(Supplied records Opens)
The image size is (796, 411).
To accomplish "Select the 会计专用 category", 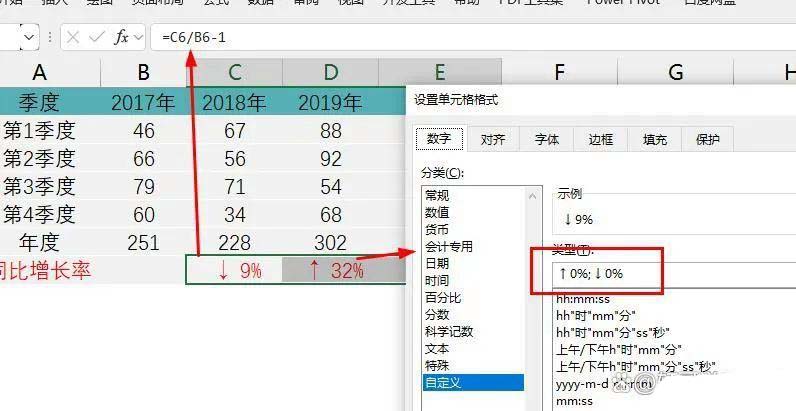I will click(448, 247).
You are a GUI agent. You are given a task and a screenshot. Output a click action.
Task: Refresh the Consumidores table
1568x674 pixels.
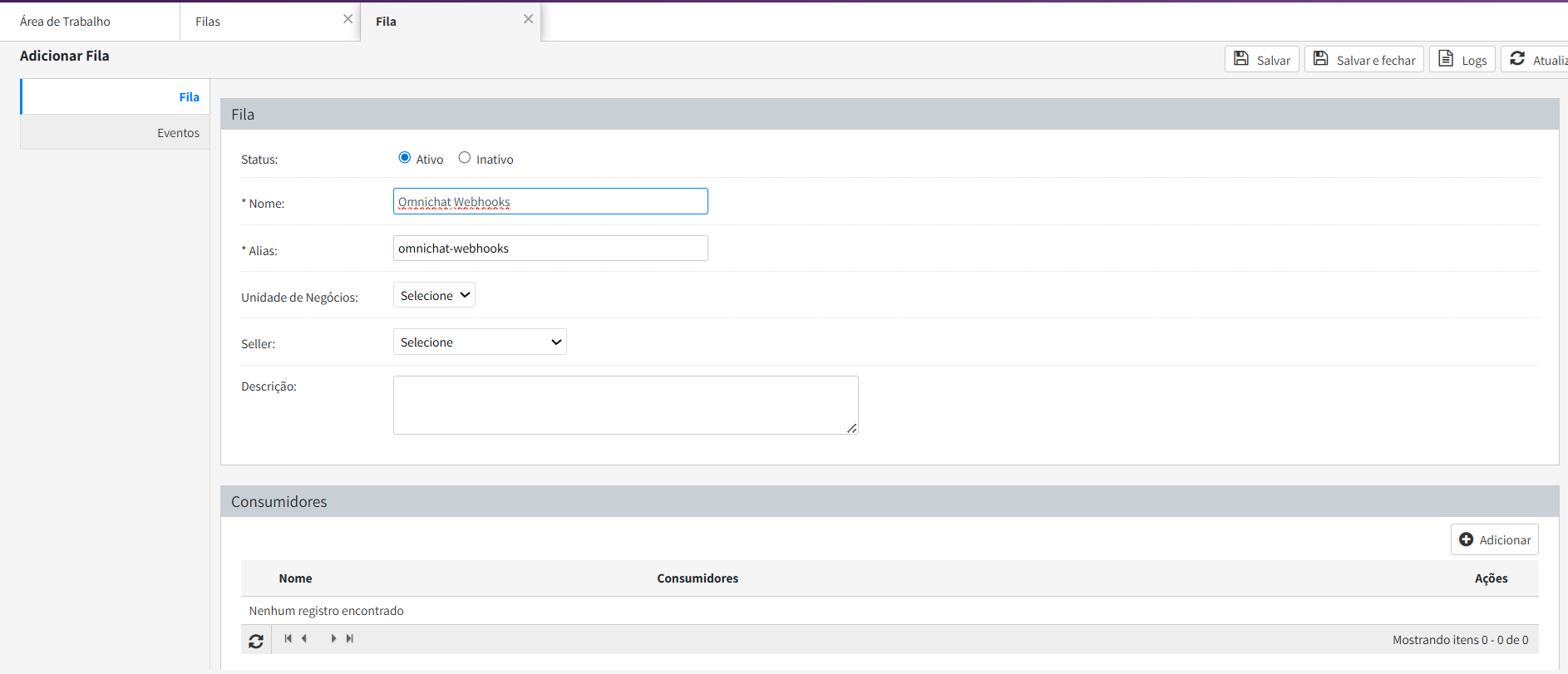pyautogui.click(x=256, y=641)
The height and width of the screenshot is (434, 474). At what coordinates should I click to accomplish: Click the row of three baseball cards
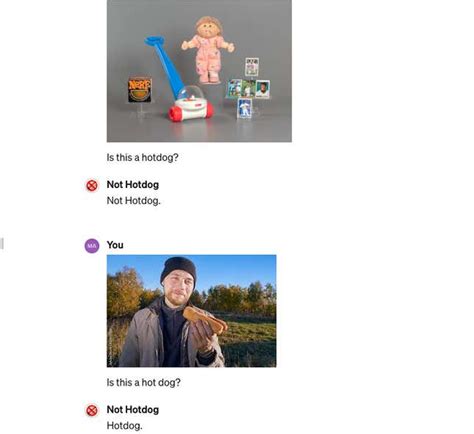[x=249, y=89]
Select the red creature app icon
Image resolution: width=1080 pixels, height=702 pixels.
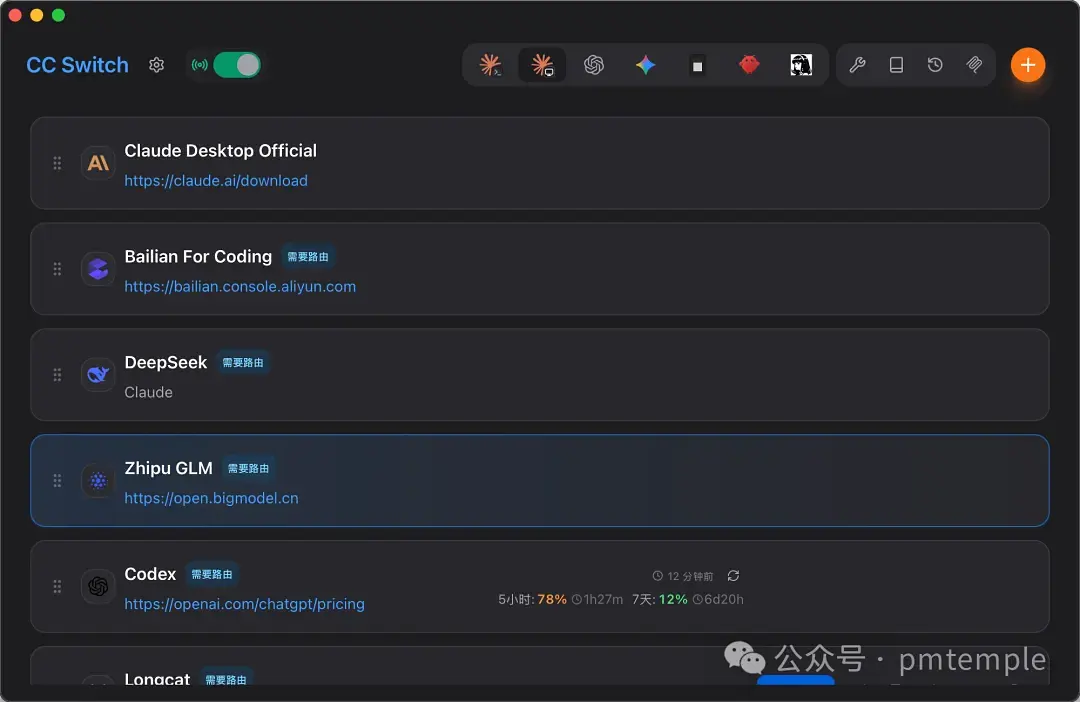click(x=749, y=65)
(Supplied records Closes)
▶ **Exercise**: Write out the lines beginning at the line with "The height and" and ending at the last line of the entries. Include no pictures.

▶ **Answer for the task**:
The height and width of the screenshot is (434, 474). At what coordinates should I click to accomplish: Click the row of three baseball cards
[x=249, y=89]
Select the red creature app icon
Image resolution: width=1080 pixels, height=702 pixels.
click(x=749, y=65)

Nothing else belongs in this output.